Êtes-vous pessimiste sur la capacité du Québec à mieux intégrer ses innovations ?

Dans le dernier budget du gouvernement, il y a la volonté de créer un bureau favorisant l’intégration des innovations. Mais cela risque de prendre du temps. Et puis, nos entreprises manquent de financement à long terme. Au Québec, on est bon en recherche fondamentale, mais quand on part en production, cela se passe souvent à l’étranger. Le programme gouvernemental BioMed Propulsion, lancé l’hiver dernier, est un pas dans la bonne direction. Mais on aura besoin de plus que 20 millions de dollars par année.

Comment le Québec peut-il résister à la montée du Massachusetts dans les sciences de la vie ?

Il ne faut pas se voir en concurrence, mais plutôt en collaboration. Nous devons développer nos relations avec les territoires qui bougent. C’est le cas de Boston. Nous sommes en train de finaliser une entente de collaboration avec MassBio, notre homologue du Massachusetts. Leurs entreprises s’intéressent au Québec, notamment pour notre offre de services de recherche et d’essais cliniques. Le Québec peut mettre en avant une qualité comparable à coût moindre. Et notre système public de santé facilite l’accessibilité aux données des patients, alors que le système américain crée des cloisons entre les hôpitaux et les chercheurs.

L’arrivée de Donald Trump à la Maison-Blanche est-elle inquiétante pour l’industrie québécoise ?

La volonté protectionniste de Donald Trump risque d’inciter de grandes entreprises à se concentrer davantage sur le marché américain, en délaissant les plus petits. Or, le Canada est bien un petit marché avec ses 35 millions d’habitants. Aussi, les coupes annoncées par le président américain en recherche fondamentale présentent une autre menace. Dans le monde, la recherche se fait en collaboration. Nos chercheurs travaillent beaucoup avec des chercheurs américains et européens. Quand une coupe survient dans ces pays, ce serait se mettre la tête dans le sable que de croire qu’il n’y aura pas d’impact ici.

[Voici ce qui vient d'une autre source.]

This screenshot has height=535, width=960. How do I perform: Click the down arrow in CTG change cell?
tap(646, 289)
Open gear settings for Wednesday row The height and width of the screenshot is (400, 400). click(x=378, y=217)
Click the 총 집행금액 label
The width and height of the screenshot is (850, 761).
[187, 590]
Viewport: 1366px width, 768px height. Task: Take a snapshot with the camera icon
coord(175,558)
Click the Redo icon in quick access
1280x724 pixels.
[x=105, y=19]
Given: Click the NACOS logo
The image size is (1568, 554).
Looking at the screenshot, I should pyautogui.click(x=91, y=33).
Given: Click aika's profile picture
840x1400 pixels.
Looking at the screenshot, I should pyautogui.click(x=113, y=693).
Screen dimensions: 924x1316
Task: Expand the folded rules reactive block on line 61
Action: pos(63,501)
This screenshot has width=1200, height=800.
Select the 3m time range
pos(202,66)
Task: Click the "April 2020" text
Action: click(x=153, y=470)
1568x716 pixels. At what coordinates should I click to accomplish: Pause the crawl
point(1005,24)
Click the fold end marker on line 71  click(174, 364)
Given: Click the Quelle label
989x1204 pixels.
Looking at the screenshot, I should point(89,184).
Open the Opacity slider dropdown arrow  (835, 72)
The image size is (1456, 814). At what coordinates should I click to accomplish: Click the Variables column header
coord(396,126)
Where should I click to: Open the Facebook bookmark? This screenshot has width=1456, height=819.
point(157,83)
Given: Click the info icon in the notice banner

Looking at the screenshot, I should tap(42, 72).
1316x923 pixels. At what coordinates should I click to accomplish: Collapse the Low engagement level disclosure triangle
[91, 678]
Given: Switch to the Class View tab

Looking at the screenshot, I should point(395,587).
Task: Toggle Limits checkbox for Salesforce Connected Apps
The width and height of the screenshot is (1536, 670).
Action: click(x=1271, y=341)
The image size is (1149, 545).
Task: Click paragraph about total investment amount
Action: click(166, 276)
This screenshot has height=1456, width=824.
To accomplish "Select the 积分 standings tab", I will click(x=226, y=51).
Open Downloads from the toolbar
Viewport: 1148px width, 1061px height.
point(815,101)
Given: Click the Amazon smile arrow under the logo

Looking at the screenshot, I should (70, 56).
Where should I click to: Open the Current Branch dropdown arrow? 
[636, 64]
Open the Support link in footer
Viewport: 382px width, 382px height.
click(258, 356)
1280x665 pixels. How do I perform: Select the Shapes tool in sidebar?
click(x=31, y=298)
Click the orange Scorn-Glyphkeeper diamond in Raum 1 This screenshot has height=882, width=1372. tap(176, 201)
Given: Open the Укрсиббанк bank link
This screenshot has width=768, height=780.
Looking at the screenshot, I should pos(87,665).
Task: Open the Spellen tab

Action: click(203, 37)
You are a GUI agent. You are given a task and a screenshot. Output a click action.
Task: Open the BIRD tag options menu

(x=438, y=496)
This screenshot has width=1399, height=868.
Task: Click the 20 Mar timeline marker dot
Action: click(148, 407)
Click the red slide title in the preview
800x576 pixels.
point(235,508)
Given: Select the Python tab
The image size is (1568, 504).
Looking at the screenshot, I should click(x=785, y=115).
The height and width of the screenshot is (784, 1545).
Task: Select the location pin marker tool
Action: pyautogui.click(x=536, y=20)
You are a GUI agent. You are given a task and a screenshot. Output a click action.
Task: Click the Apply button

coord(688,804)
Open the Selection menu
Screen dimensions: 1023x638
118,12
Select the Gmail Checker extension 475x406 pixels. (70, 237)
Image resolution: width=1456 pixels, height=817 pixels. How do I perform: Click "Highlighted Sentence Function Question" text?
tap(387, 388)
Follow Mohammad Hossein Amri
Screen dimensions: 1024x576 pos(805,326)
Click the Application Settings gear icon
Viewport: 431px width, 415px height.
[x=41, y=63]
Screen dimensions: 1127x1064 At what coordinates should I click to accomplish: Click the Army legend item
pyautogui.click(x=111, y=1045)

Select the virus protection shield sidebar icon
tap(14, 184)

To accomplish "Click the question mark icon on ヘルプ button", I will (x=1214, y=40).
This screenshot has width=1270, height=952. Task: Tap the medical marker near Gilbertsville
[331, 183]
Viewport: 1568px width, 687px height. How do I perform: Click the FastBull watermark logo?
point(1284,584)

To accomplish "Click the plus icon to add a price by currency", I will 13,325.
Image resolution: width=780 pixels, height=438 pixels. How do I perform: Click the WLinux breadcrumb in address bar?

Financement, concurrence et inquiétudes

Financement et biotechs

Lancé en novembre dernier par le gouvernement du Québec, le programme BioMed Propulsion propose des prêts d’une somme maximale de 10 millions de dollars aux entreprises de biotechnologie ou des technologies médicales. Ce soutien vise à accompagner les firmes québécoises à fort potentiel de croissance pour leur permettre de commercialiser les résultats de leur recherche. Le financement peut s’étaler sur une durée de 10 ans. Pour chaque somme prêtée, l’entreprise doit obtenir trois fois ce montant auprès d’investisseurs privés.

Financement, concurrence et inquiétudes

Recherche contractuelle

Le Québec compte 71 organisations de recherche contractuelle (ORC), qui proposent des services de recherche et d’essais cliniques. BIOQuébec estime le poids de ces organisations à 4375 emplois directs et à un chiffre d’affaires de 550 millions ; 82 % de leurs revenus proviennent de clients étrangers, majoritairement des entreprises pharmaceutiques. Les ORC représentent 20 % de l’activité de l’industrie des sciences de la vie ; 76 % d’entre elles ont connu une croissance de leur activité depuis trois ans.

Financement, concurrence et inquiétudes

Québec c. Massachusetts

Au Québec, l’industrie des sciences de la vie générerait plus de 50 000 emplois directs et indirects, selon BIOQuébec. Pas très loin de chez nous, le Massachusetts compte plus de 63 000 employés dans le secteur, en hausse de 37 % depuis 10 ans, d’après les chiffres de MassBio, l’organisation représentant l’industrie dans l’État du nord-est des États-Unis. Et là où le Québec regroupe 135 biotechs, elles sont 250 uniquement à Boston.

Financement, concurrence et inquiétudes

Les biotechs et Trump

Quelque 150 dirigeants d’entreprises américaines de biotechnologie s’étaient émus du décret anti-immigration de Donald Trump. Ces chefs d’entreprise s’inquiétaient de voir la domination américaine menacée par la politique migratoire du président des États-Unis. Cette position de chef de file s’expliquerait par les occasions favorables ouvertes aux immigrants, assurent ces patrons dont plusieurs sont nés sur d’autres continents. « C’est ce qui a permis à notre pays d’attirer les meilleurs talents où qu’ils se trouvent », soulignaient-ils.